Although they've been putting out records since 2000 I must admit that the North Carolina-based band The Avett Brothers have largely escaped my radar. Sure I've heard about their infusion of bluegrass, country, ragtime and punk, and have also caught an earful on their incendiary live shows that, word has it, channels both the unbridled energy of The White Stripes' Jack White and the uncorked white lightning of The Allman Brothers in their prime, but, unfortunately, I've never previously had the pleasure to witness them onstage or on record.

Now, more than a half-decade after brothers Scott and Seth Avett began their recording career, a proper, if not somewhat surprising, introduction has been made with their new six-song EP entitled The Gleam. Where first impressions are often everything, my initial reaction to this set of gentle acoustic folk numbers was that I may have entered at the wrong moment of their career. I was expecting to hear the fabled twisted bluegrass delivered through the clenched teeth of punk and instead got twenty minutes of straight-up mellow folk music, with no chaser.

Since my assumptions on the siblings were influenced by what I've only read and heard, I decided to listen to these songs again, only this time more intently and without any preconceived expectations. What unfolded were six simple, yet timeless acoustic songs that sounded as if they were hand-delivered down from the mountains. Hushed acoustic guitars, loamy harmonica and one handsome melody after another graces this slight sea-change of an effort for the duo.

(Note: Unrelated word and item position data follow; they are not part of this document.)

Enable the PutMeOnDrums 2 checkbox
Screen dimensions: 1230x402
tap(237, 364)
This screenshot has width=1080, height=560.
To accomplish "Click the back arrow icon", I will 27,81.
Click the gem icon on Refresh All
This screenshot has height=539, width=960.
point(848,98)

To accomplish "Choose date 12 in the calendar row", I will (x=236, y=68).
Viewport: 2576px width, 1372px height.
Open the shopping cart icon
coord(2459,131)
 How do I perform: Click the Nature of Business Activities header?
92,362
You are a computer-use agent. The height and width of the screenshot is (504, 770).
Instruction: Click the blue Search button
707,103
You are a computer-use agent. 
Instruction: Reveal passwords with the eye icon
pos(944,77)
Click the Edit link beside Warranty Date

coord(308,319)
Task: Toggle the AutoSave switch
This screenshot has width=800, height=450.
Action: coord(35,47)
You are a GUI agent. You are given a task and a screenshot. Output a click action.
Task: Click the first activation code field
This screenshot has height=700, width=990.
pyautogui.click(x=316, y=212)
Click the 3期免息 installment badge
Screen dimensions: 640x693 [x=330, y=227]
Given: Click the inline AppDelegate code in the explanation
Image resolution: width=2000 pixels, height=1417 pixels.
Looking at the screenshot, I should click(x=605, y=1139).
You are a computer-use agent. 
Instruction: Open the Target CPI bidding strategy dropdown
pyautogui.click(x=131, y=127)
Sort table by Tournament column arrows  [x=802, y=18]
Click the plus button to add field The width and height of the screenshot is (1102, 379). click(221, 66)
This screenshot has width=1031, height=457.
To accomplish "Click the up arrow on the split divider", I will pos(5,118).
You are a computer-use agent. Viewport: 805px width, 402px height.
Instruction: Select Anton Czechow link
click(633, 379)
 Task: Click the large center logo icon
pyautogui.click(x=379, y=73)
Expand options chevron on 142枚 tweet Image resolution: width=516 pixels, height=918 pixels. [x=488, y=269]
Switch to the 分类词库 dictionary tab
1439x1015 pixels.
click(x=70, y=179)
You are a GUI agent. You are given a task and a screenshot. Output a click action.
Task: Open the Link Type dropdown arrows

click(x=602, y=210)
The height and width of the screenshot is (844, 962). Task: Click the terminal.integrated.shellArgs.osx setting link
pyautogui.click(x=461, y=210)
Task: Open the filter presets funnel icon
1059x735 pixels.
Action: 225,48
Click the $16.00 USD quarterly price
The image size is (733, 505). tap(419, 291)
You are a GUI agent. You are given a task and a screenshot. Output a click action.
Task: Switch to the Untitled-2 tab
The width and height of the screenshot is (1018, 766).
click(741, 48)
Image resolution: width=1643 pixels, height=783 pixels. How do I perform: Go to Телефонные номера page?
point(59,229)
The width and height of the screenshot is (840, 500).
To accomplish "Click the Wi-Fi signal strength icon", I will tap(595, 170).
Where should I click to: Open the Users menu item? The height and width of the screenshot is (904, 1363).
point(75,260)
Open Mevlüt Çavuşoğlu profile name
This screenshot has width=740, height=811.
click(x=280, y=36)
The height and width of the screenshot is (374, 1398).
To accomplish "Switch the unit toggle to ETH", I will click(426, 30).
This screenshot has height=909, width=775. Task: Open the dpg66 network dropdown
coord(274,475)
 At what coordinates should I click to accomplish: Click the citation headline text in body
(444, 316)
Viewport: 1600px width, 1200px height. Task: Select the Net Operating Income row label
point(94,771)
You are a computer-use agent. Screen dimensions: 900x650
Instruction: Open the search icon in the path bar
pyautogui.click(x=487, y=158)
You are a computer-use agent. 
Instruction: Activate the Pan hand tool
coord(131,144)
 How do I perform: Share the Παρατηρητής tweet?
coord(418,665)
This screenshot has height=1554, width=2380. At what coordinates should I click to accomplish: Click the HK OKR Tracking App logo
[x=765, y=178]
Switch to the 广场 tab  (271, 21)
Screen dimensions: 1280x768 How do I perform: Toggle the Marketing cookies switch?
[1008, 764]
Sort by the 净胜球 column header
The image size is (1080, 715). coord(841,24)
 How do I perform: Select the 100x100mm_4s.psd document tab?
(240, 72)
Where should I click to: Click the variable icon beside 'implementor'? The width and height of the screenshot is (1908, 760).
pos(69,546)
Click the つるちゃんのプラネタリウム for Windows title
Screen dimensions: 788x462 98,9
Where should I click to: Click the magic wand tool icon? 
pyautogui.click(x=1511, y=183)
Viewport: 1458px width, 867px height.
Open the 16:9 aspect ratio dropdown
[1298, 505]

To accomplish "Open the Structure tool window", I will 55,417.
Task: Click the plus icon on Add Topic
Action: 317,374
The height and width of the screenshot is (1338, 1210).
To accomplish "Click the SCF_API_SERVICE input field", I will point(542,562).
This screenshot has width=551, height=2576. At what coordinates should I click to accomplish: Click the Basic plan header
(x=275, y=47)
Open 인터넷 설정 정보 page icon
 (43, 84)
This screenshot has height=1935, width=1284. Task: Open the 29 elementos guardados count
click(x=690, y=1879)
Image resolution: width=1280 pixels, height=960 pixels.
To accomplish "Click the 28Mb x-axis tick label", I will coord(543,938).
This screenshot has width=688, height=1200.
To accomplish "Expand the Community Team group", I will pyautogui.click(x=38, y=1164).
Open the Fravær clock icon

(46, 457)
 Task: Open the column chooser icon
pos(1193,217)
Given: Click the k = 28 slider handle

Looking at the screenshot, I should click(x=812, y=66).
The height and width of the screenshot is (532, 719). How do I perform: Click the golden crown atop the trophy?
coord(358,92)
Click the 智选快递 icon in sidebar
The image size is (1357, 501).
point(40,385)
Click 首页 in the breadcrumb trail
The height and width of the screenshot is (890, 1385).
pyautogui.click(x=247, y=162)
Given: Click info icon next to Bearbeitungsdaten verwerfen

The beautiful, almost Dylan-esque melody and light six-string flamenco finger-picking of "If It's The Beaches" is perfectly wedded with violin, adding both a poignancy and sense of sorrow to the track. The pretty harmonies and swaying, sing-along quality of "When I Drink" goes down perfectly with the siblings' whiskey-soaked confessional, while the naked folk simplicity of "Yard Sale" seems to summon the ghosts from the embers of a Civil War campsite. The frail opening track "Sanguine," although simplistic in composition, reveals a new depth with each passing spin.

While The Gleam may not prove the perfect introduction to the brothers Avett, especially those fueled on their more intense and frenzied earlier works, it sure was a nice way for me to finally get a chance to meet these guys.